STEVIE JOHNSON DOES NOT BELIEVE THAT BUFFALO BILLS WILL USE A FRANCHISE TAG IN HIS CASE
Wed, 22 Feb 2012 12:13 PM EST
Stevie Johnson and the Buffalo Bills are still “far apart” in deal talks. And the receiver does not anticipate the team to use its franchise tag to keep him, a person acquainted with discussions told to the media on Sunday. Las Vegas odds
The person spoke on the condition of anonymity because talks are continuing.
The update on speaks comes after the 2 parts exchanged offers last week, and agreed to meet at the NFL combine in Indianapolis this week. Scores
Johnson has led the Bills in receiving in every one of the past 2 seasons and is eligible to become a free agent next month.
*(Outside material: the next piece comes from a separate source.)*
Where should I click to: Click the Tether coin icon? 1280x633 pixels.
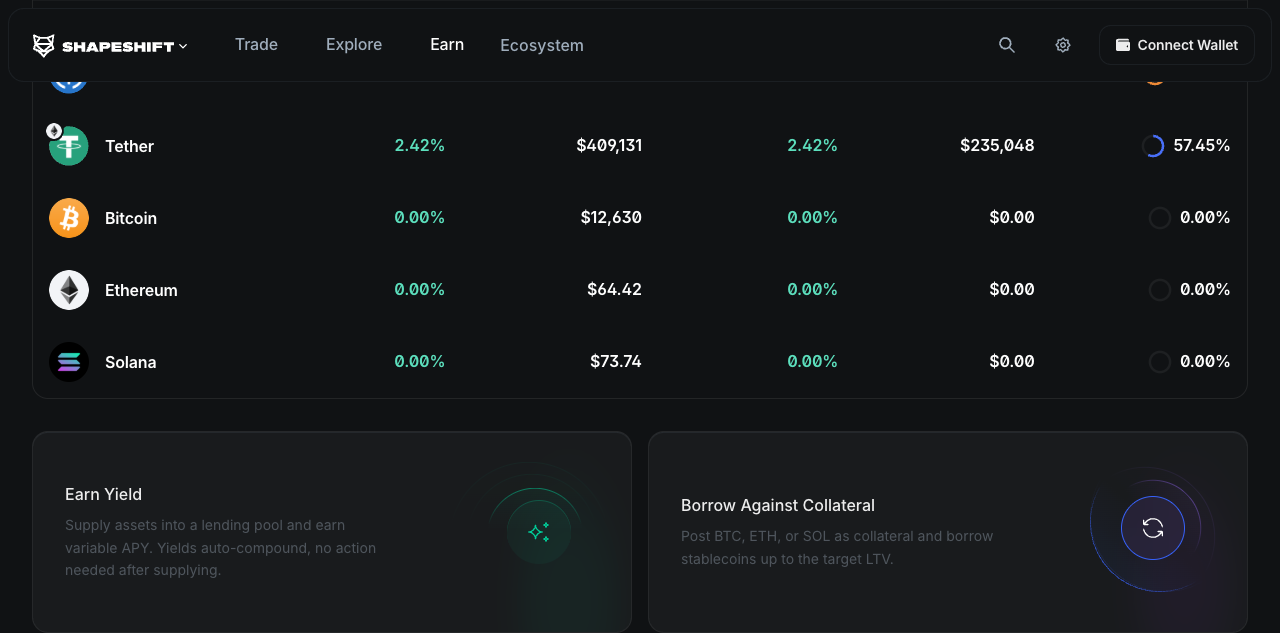pos(69,146)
The Bills have a scheme towards discussing contract talks. GM Buddy Nix did say last month that he would like to re-sign Johnson.
Beginning Monday, NFL groups can start to use a franchise tag to retain the rights of their possible free agents.
Applying the tag would not forestall the Bills from continuing to agree a long-term agreement with Johnson. However, if a deal is not reached, it would put the team able to have to pay the receiver about $9.4 million next season.
Such a deal would cuff the Bills’ payroll, and limit their ability to sign other independent agents to enhance a team that’s not made the playoffs in 12 seasons – the NFL’s longest active drought.
The Bills haven’t made use of the tag since 2006, when they appointed cornerback Nate Clements their organization player. Clements signed the $7.2 million offer; under the demand the team may permit him to become an independent agent the next season.
Johnson hasn’t debated how much he’s looking for, except to point out he’s not asked the team to pay him $9 million or $10 million a season, which would put him in the upper echelon of NFL receivers.
Johnson’s price has gone up since the Bills took a chance on using a 7th-round pick on selecting the player out of Kentucky in the 2008 draft. Sparingly employed in his 1st 2 seasons, Johnson’s production took off in 2010, when he had 82 catches for 1,073 yards and 10 touchdowns in supplanting veteran Lee Evans as the Bills’ top risk.
Johnson maintained his production this season after Buffalo traded Evans to Baltimore in August. He finished with 76 catches for 1,004 yards and 7 touchdowns in turning into the team’s 1st receiver to have successive 1,000-yard seasons.
As dynamic as he’s been, Johnson has landed in hot water for his over-the-top celebrations. He was benched for the last 3 quarters of the Buffalo Bills’ curtain call at New England after being flagged a second time in 6 games – and 3rd time in 2 years – for an exorbitant touchdown party.
Losing Johnson would be a massive blow to a Bills offense that lacks experienced depth at the receiver position, and for an offense that made strides under quarterback Ryan Fitzpatrick last season. In spite of a 6-10 finish, in which Buffalo lost 8 of its last 9 games, the Bills finished 14th in the NFL in yards gained — the team’s best showing since finishing 11th in 2002.